### Brief A
Please rewrite the part of the passage on the sense of Self below from "But our sense" up to and including "a ‘Self’ subordinating enterprise.", swapping "meditation" for "contemplation".

The thinking seems to be these days among neuro-scientists and phenomenologists that the concept of Self is an artificial construct evolution has foisted upon us in the interest of fending off extinction. By providing a focus upon which to differentiate options for action, evolution has provided, over considerable time, the means to improve our potential for personal survival. I’m guessing things like:” is that Sabretooth Tiger looking at me thinking about a meal in which case “‘I’better think about reacting” and so forth, has developed and perpetuated the myth of the Self.
So, I guess there really is no ‘Self’ other than a concept our consciousness has found useful to limit possible choices in order to provide some bit of stability within our limited sensible abilities; which also means the ‘World’ our artificial ‘Self’ recognizes is but a tiny fraction of what is actual out there existing around us.
But our sense of Self, researchers assure us, is pretty much impossible to eradicate as enlightening as it might be to do so. We can, though, I suppose, think seriously about growing our world awareness through meditation which is, after all, a ‘Self’ subordinating enterprise.
It appears neuro-scientists, brain researchers, have determined that there’s an innate sensibility, a pre-language understanding that all humans and some other mammalian species have in common. The theory is that this sense of existential commonality could only have occurred after the evolutionary neural development process that first produced a ‘self-model’ or individual identity in our early ancestors and that through observation and mirroring their cave mates, social connectedness and empathy developed from which cultures and civilization followed.
So, I’m beginning to understand that what I am, who I understand myself to be, my personal identity is little more than a particular aspect of neural development no more or less significant in the greater stream of consciousness than the world experienced through my sensual awareness.
Along with the sense of personal identity I’ve inherited self-consciousness, moral second guessing and the anxieties that go along with the desire for social inclusion as well as all sorts of other desires that have a tendency to pre-occupy my consciousness, all of which temper the positives a bit.
One could romanticize, I suppose, that a step back on the evolutionary scale would offer a simpler mental engagement. At the very least social media wouldn’t be an issue.
I’m being led to understand, through some quite credible readings, that it’s likely physiological variations, like elevated heart rate or shortness of breath or even a stubbed toe precede emotional states; which means, I guess, one might be more likely to develop romantic feelings for a jogging partner or feel an excessive animosity for an athletic opponent after spraining an ankle.

### Records shown
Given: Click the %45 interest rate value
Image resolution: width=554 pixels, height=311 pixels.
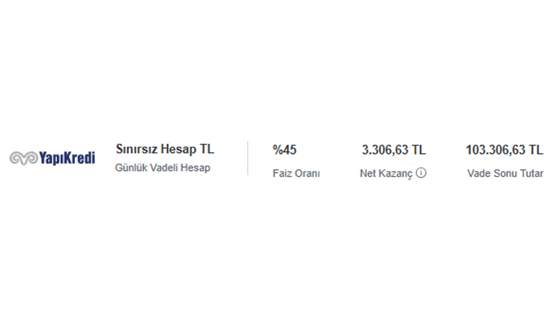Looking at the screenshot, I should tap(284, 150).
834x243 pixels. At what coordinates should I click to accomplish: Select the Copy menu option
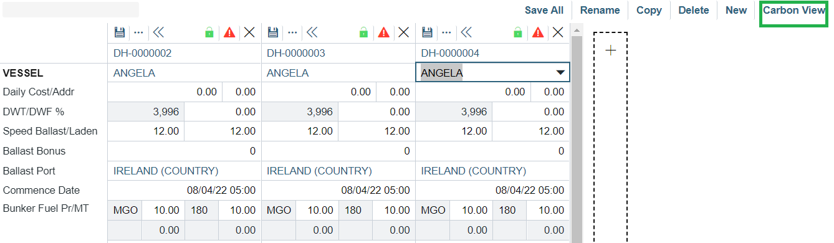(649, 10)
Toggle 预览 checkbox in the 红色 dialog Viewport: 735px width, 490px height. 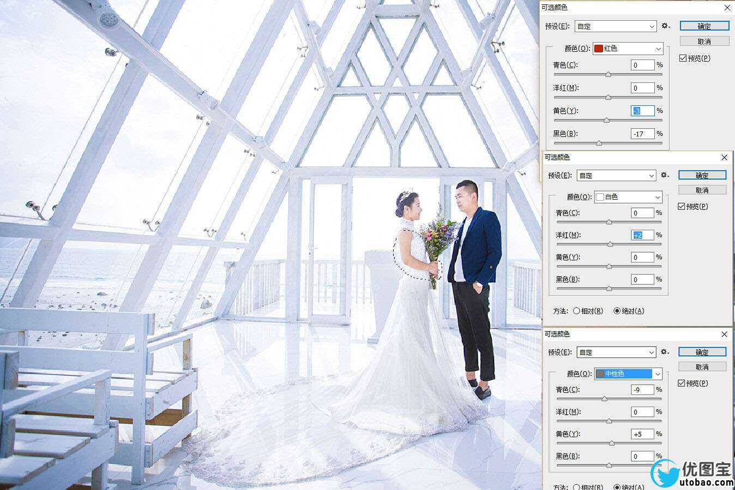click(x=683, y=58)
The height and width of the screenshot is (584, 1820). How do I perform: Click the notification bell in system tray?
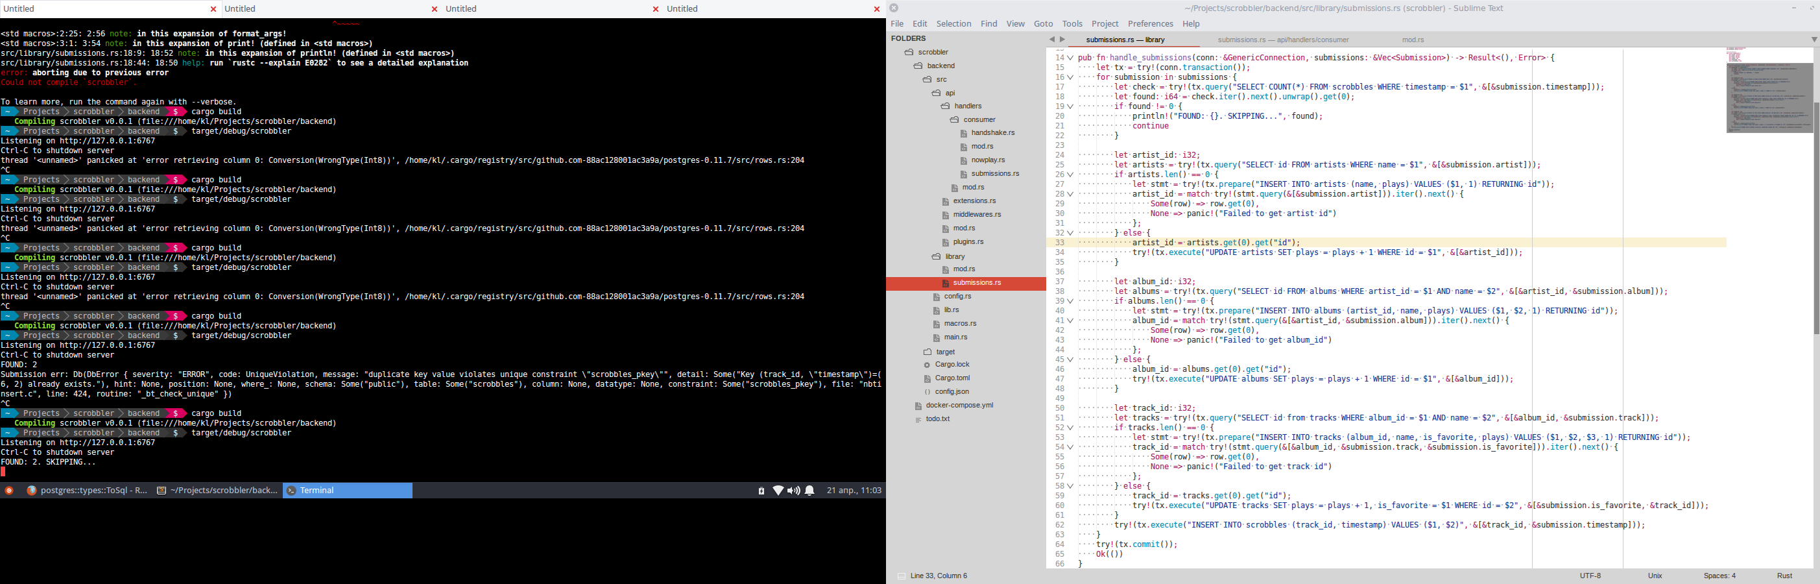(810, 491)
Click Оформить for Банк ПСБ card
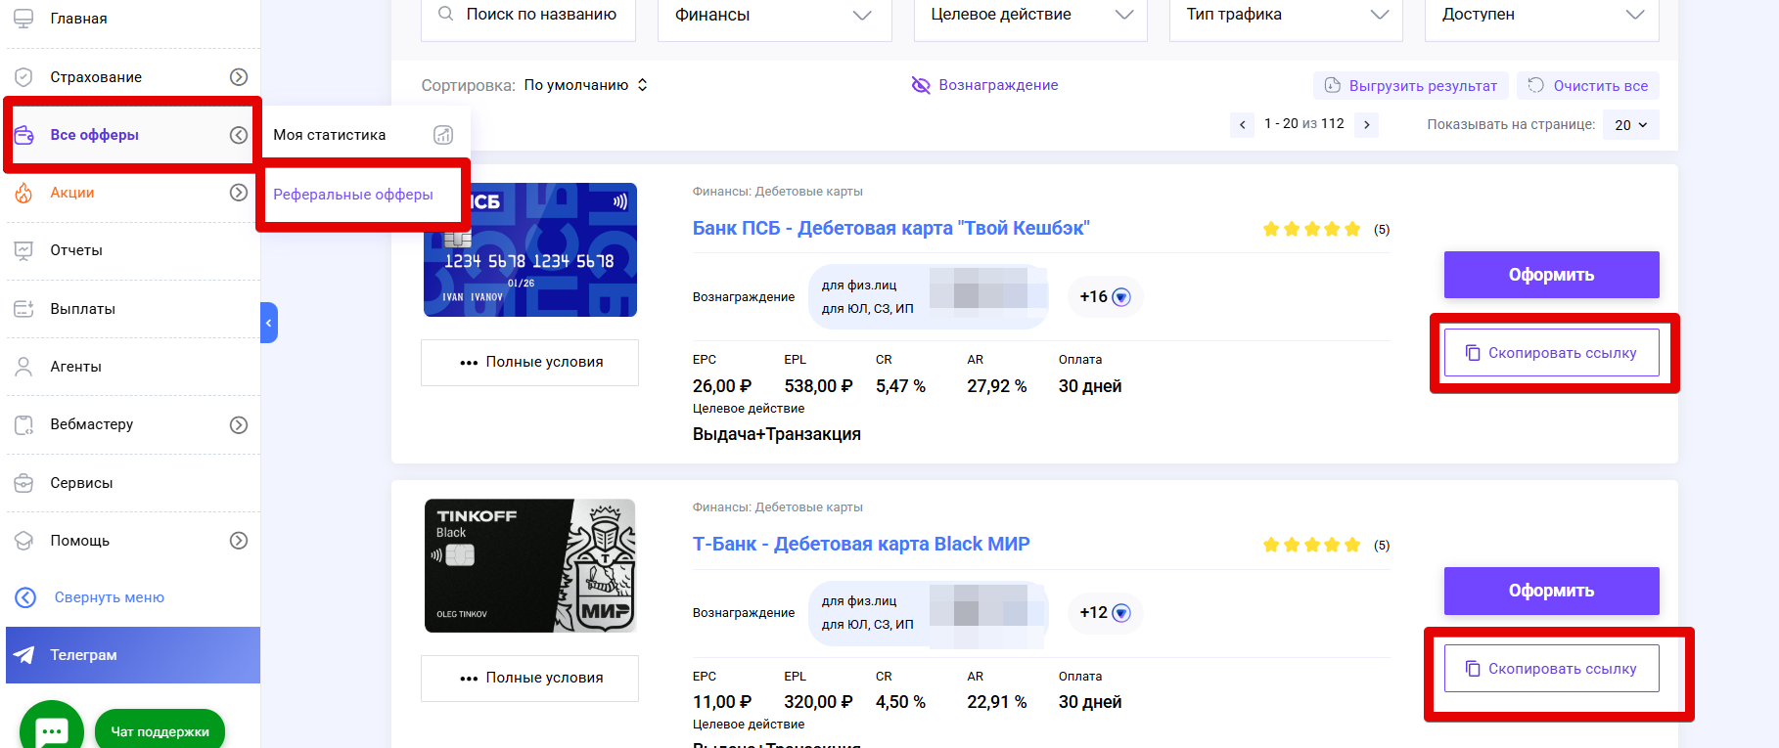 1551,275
--
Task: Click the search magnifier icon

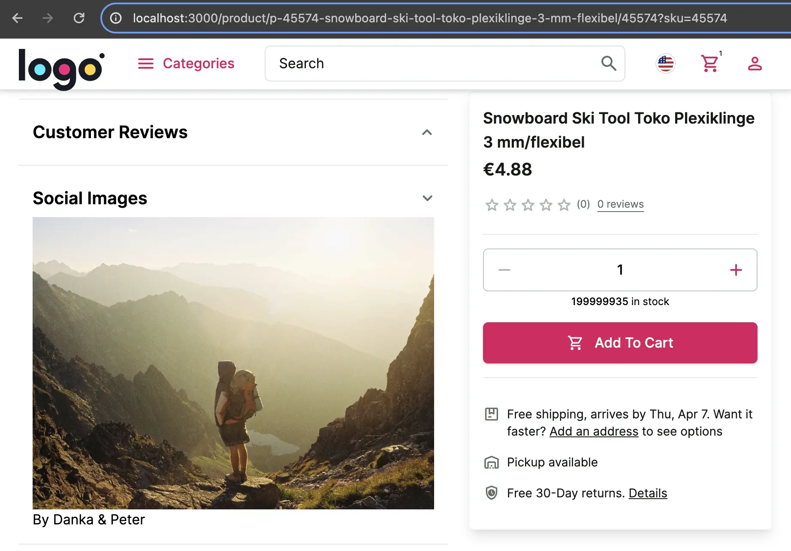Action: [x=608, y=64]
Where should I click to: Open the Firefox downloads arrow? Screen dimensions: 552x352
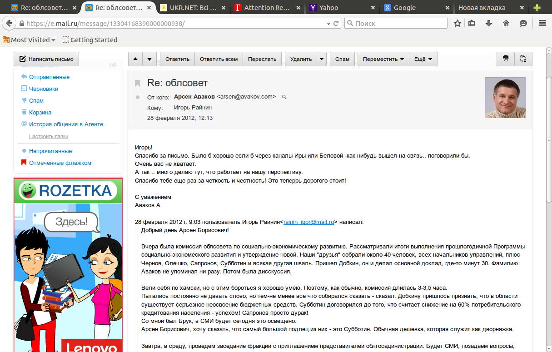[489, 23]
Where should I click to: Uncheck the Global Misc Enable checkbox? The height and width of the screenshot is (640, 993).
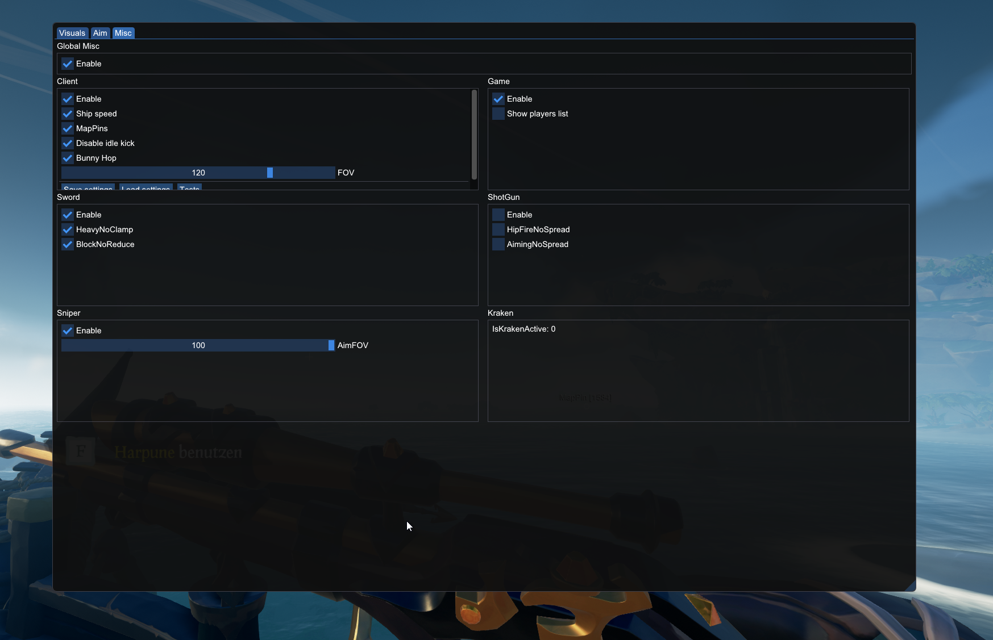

### Brief B
Copy out each line of the rows above that contains the string "pixels", treating uppercase and lowercase as different.

### Correct response A
But our sense of Self, researchers assure us, is pretty much impossible to eradicate as enlightening as it might be to do so. We can, though, I suppose, think seriously about growing our world awareness through contemplation which is, after all, a ‘Self’ subordinating enterprise.

### Correct response B
Image resolution: width=554 pixels, height=311 pixels.
834x243 pixels. At what coordinates should I click to accomplish: Select the Copy menu option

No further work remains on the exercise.